2.2.1 In the decision the patent application had been refused on the ground that the subject-matter of claim 1 then on file was not novel over the disclosure in document D2. Also in its Communication the board indicated that the subject-matter of this claim was anticipated by this document, in the form of its US-family member D2a. By amending claim 1 to a free-space optical communications receiving system capable of carrying gigabit per second baud communications rates or greater the subject-matter of this claim is now clearly distinguished from the apparatus disclosed in D2 (D2a), because the receiving system of that document relates to data transfer at video TV-rates, which have typical transfer rates of some Megabits per second. Therefore, by virtue of the new features the subject-matter is novel over the disclosure in D2 or D2a.

2.2.2 The only further document of interest for the issue of novelty, document D4, discloses a free-space optical information communications receiving system as defined in the preamble of claim 1. In particular Figure 9 of D4 shows a lens system for use with the receiving system comprising a Fresnel lens 80 for receiving an optical communication signal carrying data (infrared signal, see column 5, line 1), a detector (photodiode 84), and a concentrator (immersion lens 82) arranged between the Fresnel lens and the detector. The subject-matter of claim 1 differs from the receiving system in Figure 9 of document D4 by the features of the characterising portion of this claim, i.e.

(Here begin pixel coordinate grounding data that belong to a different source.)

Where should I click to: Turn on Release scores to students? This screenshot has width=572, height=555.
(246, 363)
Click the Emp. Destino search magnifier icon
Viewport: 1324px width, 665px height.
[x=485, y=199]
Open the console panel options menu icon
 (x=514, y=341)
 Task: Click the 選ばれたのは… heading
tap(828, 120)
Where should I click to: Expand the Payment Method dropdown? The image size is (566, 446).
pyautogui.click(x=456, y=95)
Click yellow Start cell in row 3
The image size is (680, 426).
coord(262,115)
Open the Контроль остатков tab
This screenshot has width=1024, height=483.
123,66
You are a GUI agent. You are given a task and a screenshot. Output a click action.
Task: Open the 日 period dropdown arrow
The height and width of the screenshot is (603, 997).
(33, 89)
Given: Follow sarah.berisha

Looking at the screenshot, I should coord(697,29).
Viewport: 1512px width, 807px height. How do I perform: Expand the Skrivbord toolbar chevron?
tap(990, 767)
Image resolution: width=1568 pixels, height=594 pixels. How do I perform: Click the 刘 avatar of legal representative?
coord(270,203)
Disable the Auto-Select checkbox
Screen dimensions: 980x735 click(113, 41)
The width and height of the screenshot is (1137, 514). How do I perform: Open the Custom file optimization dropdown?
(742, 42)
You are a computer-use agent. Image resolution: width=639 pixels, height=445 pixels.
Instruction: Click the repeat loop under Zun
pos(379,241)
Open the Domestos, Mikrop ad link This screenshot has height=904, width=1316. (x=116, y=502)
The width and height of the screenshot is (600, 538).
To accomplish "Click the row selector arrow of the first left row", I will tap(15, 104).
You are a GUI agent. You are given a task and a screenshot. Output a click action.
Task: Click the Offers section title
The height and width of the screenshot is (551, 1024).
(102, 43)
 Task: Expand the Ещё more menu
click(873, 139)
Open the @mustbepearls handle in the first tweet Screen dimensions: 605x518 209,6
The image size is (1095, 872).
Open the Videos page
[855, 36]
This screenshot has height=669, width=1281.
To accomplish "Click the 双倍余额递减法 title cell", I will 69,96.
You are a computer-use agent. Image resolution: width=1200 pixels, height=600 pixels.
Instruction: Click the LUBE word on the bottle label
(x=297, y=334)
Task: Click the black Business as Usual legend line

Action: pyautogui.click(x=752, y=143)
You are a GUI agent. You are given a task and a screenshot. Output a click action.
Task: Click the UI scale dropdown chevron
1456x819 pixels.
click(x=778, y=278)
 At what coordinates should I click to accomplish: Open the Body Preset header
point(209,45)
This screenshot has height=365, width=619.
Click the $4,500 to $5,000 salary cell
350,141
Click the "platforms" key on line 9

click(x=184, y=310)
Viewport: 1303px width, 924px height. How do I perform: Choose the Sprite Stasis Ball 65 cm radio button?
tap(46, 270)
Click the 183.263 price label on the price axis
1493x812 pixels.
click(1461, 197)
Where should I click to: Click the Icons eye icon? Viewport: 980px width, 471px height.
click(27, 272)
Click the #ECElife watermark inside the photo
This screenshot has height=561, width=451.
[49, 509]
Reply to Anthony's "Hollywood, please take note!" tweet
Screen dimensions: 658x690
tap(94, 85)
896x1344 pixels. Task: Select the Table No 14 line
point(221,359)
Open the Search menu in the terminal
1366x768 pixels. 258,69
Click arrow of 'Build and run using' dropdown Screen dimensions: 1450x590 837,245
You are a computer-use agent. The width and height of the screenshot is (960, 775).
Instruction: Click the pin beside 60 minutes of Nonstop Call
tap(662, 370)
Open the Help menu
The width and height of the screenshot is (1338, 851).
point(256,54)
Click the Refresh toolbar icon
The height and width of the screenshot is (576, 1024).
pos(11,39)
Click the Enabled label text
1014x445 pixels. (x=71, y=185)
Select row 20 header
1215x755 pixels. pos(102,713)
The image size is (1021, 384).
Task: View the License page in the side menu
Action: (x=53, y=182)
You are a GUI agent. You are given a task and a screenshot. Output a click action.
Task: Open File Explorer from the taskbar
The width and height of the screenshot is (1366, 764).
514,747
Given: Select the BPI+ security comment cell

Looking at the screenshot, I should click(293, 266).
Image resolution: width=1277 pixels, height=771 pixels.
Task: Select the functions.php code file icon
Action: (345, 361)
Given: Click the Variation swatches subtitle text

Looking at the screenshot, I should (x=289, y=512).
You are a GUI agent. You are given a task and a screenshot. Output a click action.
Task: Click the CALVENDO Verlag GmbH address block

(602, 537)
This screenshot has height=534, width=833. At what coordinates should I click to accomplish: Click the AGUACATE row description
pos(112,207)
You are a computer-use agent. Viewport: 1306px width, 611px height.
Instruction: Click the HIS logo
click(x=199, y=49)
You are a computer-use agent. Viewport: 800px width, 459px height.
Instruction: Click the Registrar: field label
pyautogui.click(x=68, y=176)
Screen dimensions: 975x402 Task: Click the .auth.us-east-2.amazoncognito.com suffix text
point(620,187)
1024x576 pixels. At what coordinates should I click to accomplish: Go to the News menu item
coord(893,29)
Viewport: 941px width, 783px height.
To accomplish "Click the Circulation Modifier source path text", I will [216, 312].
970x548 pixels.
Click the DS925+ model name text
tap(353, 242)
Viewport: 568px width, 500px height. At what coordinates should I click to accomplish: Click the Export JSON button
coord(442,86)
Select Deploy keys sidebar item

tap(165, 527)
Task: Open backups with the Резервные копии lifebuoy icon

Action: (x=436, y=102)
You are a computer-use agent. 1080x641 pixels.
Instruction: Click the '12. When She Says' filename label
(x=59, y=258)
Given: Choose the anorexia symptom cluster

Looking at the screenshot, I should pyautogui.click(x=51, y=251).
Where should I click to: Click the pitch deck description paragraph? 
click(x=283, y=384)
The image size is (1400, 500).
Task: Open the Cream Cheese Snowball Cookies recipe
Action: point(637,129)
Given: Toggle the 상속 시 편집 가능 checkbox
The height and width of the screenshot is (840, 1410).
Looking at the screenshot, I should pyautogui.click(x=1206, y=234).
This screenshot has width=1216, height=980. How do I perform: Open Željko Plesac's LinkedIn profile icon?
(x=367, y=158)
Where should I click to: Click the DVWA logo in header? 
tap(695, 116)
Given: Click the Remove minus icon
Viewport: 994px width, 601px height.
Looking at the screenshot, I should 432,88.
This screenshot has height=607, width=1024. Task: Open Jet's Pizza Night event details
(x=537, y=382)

- the concentrator is a tapered concentrator; and

- the tapered concentrator has an inner core having a first index of refraction and an outer layer having a second index of refraction lower than the first index of refraction.

Therefore the subject-matter of claim 1 is novel.

2.3 Inventive step

2.3.1 At the oral proceedings the appellant argued that the features of claim 1 solve the problem of providing a sufficient concentration of the incident electromagnetic radiation onto a small detector surface and to provide a concentrator ensuring that the path differences of the various paths of the incident rays are not too large in order to avoid distortion and smearing of the signal bits. In this respect the following is noted.

2.3.2 Concerning the first problem, concentration of the incident electromagnetic signal onto a small detector surface, it is observed that claim 1 does not define any numerical data or restrictions other than that the concentrator is a tapered concentrator comprising an inner core with a first index and an outer layer having a second index of refraction smaller than the first index of refraction. In any case, the requirement that the optical receiver system is designed in such a way that essentially all incident energy (through the Fresnel lens) reaches the detector is a self-evident requirement. Furthermore it appears that the optical receiver system in Figure 9 of document D4 meets the same requirement by using an alternative solution of the immersion lens 82. In fact, in column 5, lines 1 to 32 of D4 even explicitly discloses the importance of maximising the effective gain G, which can be optimised by maximising the optical gain (lines 6 to 8).

2.3.3 With respect to the second problem outlined by the appellant, the board was unable to find any disclosure of this problem in the application documents as originally filed. It is true that in the description (see Section "Background Of The Invention") the phenomenon of scintillation is discussed which may lead to attenuation or refraction of the optical signal in the atmosphere (outside the receiver), but its deleterious effects are relieved by employing a (large size) Fresnel lens, just as in the optical receiver system of Figure 9 of D4. However, the problem of spatial dispersion of the propagating signals within the optical receiver system is not touched upon at all in the patent application, nor is a technical solution for such a problem offered. Rather, according to the second paragraph on page 7 of the original description, the electromagnetic field may propagate within the tapered concentrator under conditions of reflection or total internal refraction, and the concentrator may be constructed of glass, in agreement with the condition for the material index of refraction in claim 1. It goes without saying that neither a concentrator comprising a reflective conical inner surface, nor a concentrator being constructed of glass without special index of refraction profile can offer any compensation against spatial dispersion. Therefore, the board is not persuaded by the appellant's arguments in support of inventive step.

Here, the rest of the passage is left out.